* [RECORDS SUPPLIED]
+++

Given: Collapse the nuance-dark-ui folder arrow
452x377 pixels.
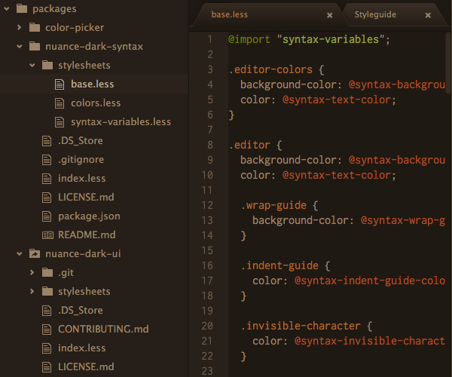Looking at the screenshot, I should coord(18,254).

+++

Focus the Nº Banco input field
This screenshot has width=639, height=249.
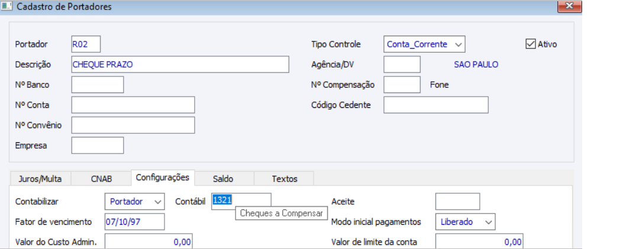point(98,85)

+++

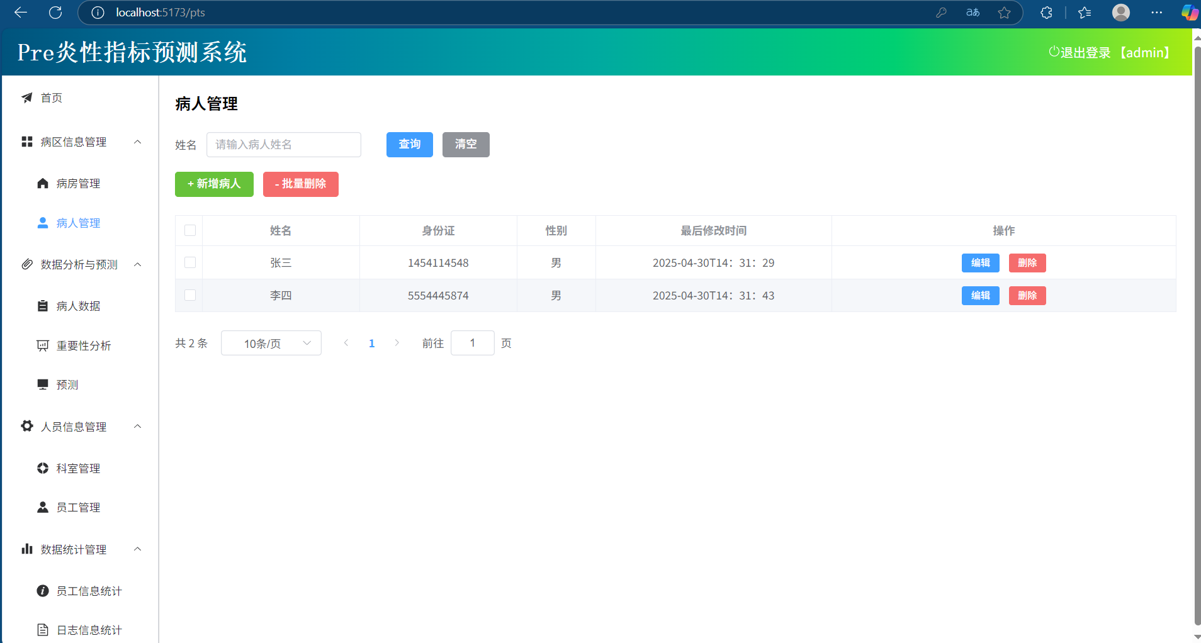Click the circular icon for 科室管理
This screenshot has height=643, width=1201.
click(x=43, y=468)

+++

* [YOUR TASK] Return the lines exactly, from the line containing "Click the circular icon for 科室管理" through the line containing "click(x=43, y=468)", both included. Leave the pictures out of your answer.

* [THE OUTPUT]
Click the circular icon for 科室管理
This screenshot has height=643, width=1201.
click(x=43, y=468)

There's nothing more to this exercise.